Technology, media and telecoms
Similarly, optimism in the tech, media and telecoms sector has not fallen much since a peak of 77% in the first six months of 2021, now at 73% in the first half of 2023.
“The technology, media and telecommunications sector is, by its very nature, more disruptive than many other industries. Tech leaders and entrepreneurs are generally more comfortable with a faster pace of change. And also, the sector attracts the kind of people who are inherently more optimistic. They place bigger bets and have more appetite for risk.
“The big concern for many mid-market firms in the industry is being too reliant on funding and financing. But, much of that funding tends to be balanced more towards equity than debt. So some of these firms may have been hit less by interest rates when compared to other sectors.
“In the end, business leaders in tech are likely to be optimistic because they know that they have the products and skills that clients need. While so many other industries face existential risks to their business models, tech continues to disrupt and to grow. The development of AI is only going to accelerate that.” - Nick Watson, Partner, Global head of technology, Grant Thornton UK.

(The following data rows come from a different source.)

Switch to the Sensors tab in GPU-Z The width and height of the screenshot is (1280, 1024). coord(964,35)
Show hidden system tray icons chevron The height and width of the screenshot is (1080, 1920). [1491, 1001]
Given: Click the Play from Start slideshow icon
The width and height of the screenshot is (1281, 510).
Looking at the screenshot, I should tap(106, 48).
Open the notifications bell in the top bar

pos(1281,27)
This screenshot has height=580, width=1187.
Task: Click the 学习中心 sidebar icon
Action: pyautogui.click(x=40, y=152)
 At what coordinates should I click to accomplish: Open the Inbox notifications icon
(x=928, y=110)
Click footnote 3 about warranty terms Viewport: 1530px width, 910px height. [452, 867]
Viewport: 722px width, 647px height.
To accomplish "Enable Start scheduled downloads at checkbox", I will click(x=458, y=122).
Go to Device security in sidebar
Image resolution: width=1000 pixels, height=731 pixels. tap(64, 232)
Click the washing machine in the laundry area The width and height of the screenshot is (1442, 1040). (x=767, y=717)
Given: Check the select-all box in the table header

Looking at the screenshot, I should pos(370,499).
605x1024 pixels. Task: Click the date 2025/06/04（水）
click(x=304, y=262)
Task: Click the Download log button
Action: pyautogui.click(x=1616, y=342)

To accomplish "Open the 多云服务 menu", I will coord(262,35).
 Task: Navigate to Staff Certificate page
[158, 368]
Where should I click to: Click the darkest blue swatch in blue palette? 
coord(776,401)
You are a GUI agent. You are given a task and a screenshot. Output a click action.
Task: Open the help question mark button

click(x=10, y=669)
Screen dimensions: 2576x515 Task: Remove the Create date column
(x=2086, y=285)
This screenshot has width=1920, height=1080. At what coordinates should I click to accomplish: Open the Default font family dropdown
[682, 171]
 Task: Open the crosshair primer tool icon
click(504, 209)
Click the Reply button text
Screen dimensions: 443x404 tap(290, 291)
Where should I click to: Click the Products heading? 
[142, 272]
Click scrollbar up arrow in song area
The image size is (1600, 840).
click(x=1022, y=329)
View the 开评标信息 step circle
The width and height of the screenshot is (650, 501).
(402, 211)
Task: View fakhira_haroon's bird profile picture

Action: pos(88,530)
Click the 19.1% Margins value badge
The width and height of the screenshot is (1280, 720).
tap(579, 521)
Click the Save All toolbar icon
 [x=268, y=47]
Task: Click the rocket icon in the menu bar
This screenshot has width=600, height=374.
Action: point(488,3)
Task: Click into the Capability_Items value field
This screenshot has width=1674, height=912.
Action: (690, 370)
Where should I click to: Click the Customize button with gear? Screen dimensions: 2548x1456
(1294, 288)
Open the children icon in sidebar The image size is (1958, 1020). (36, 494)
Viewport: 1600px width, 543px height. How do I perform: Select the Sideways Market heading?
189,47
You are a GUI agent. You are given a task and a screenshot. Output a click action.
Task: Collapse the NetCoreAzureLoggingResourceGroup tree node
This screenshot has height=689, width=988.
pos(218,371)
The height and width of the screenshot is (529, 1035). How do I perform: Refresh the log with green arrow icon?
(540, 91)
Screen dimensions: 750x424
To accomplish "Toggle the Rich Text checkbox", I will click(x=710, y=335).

“Big tech players are going to be subject to more regulation going forward across Europe and in the US. They will have to be more open and stop some of the anti-competitive practices that they have used to stifle smaller firms up to now. It should allow other businesses to gain market share and have access to the customer base of the tech giants in a way they haven’t before.”
“This offers big opportunities for mid-market firms in this sector. Hopefully if you can regulate that supply chain, you can get more innovation and entrepreneurialism. More regulation on some of the bigger giants might make it easier for others to gain entry, access those customers, those markets and do business.” - Schellion Horn, Partner, Economic consulting, Grant Thornton UK
Five sectors anticipating growth
The latest IBR data gives an insight into which businesses are most likely to be optimistic about their prospects for the year ahead. Business leaders who are optimistic are those who lead firms which have performed well over the last twelve months. The mid-market firms that have a global outlook and have managed to negotiate recent economic turbulence will be key in helping to drive global recovery in the long term.
Firms that are optimistic about their outlook, are also much more likely to have positive expectations across the business trends measured. Not only do they expect increases in revenue and profitability, but they also expect to increase their exports, increase investment in IT and skills, and increase staffing levels.
Successful firms have managed to weather recent economic shocks and maintained growth despite difficult market conditions. Their optimism levels have increased as wider concerns about potential recession have withdrawn. Now they are in a position to drive growth despite lingering economic uncertainty.